[Text excerpt — start]
Saturday 28 July 2012

Mad, From Within and Beyond: The Mad Men Finale

Africans are fond of seeing things extraordinarily. Over here, psychiatric disorder has a superstitious dimension. Several African tribes believe that casting a spell on a person could result in insanity and that such could only be treated with the influence of similarly diabolical or oppositely supernatural means. The underlying belief propping this school of thought is the idea that madness is a spirit that can be invoked and revoked at the will of a deity. Also, a person that is said to be enchanted by such spirit of lunacy manifests behavioural trends that are beyond the ordinarily momentous level of madness described above. This idea is not strange as it complements the usual spiritual explanations that many religious Africans give to various scientific theories.
A young man performing ablution on a power transformer

In law (including the rules binding most African nation-states), an offence committed under the medically confirmed status of insanity may not be punished. This is because the accused or guilty person is proven to not be in the frame of mind that makes the usual punishment perceivable. Persons whose madness endlessly linger can do anything from hurting other people to killing themselves and will not understand the consequences or penalties which the law enforce for such crimes. Though if punished, they may feel the emotion of torture and can die, the fear of punishment or a realization of the associated consequences may be absent or too weak to help constrain the repeat of such actions.
[Text excerpt — finish]
[Provided data — start]
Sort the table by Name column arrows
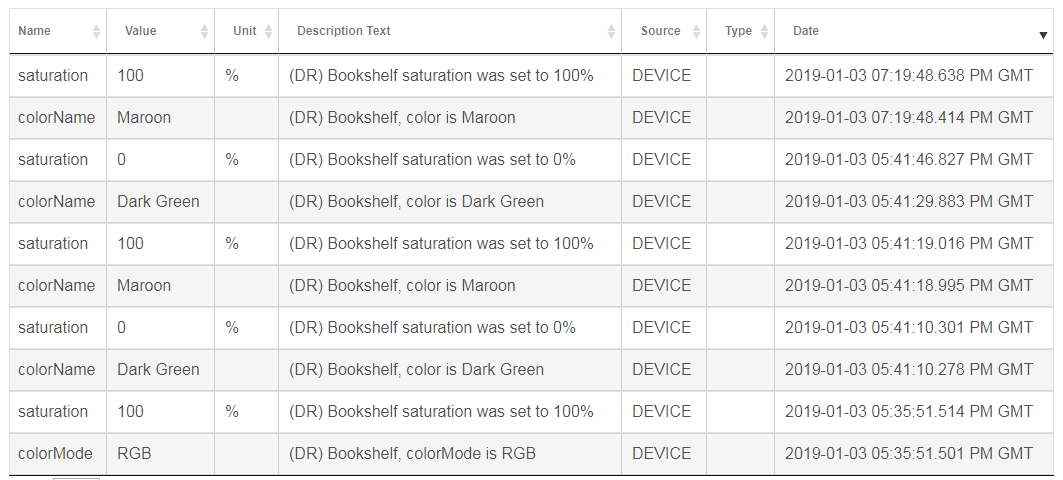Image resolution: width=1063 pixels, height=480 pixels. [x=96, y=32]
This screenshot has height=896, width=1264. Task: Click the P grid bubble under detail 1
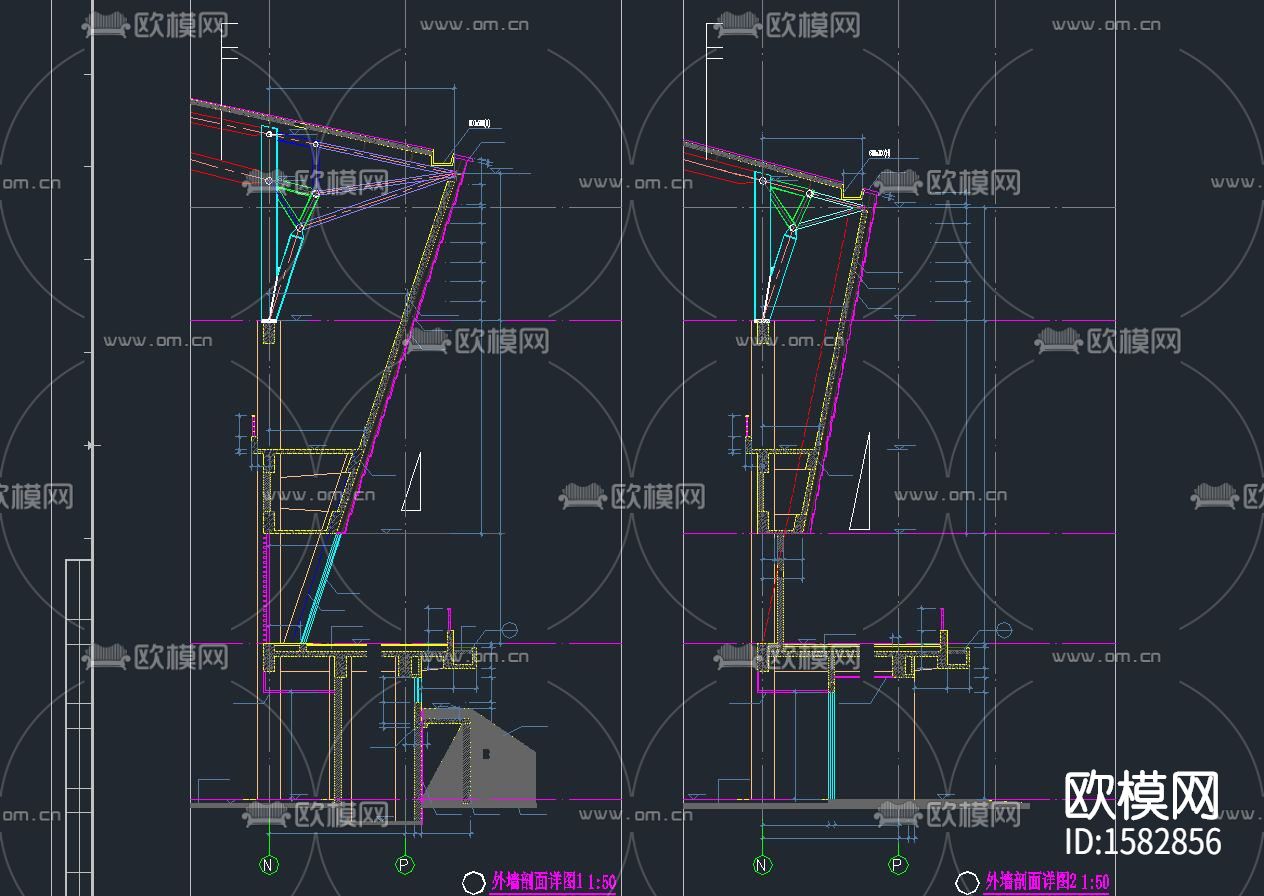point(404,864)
[Provided data — finish]
§ Work task 1:
In the post on madness, rewrite the part that opens with the words "Africans are fond" and closes with "various scientific theories.", swapping "spell" for "curse".
§ Work task 2:
According to the post on madness, what does the law say about an offence committed while a person is medically confirmed to be insane?
The listing has no role in these tasks.

§ Exercise answer 1:
Africans are fond of seeing things extraordinarily. Over here, psychiatric disorder has a superstitious dimension. Several African tribes believe that casting a curse on a person could result in insanity and that such could only be treated with the influence of similarly diabolical or oppositely supernatural means. The underlying belief propping this school of thought is the idea that madness is a spirit that can be invoked and revoked at the will of a deity. Also, a person that is said to be enchanted by such spirit of lunacy manifests behavioural trends that are beyond the ordinarily momentous level of madness described above. This idea is not strange as it complements the usual spiritual explanations that many religious Africans give to various scientific theories.

§ Exercise answer 2:
Such an offence may not be punished.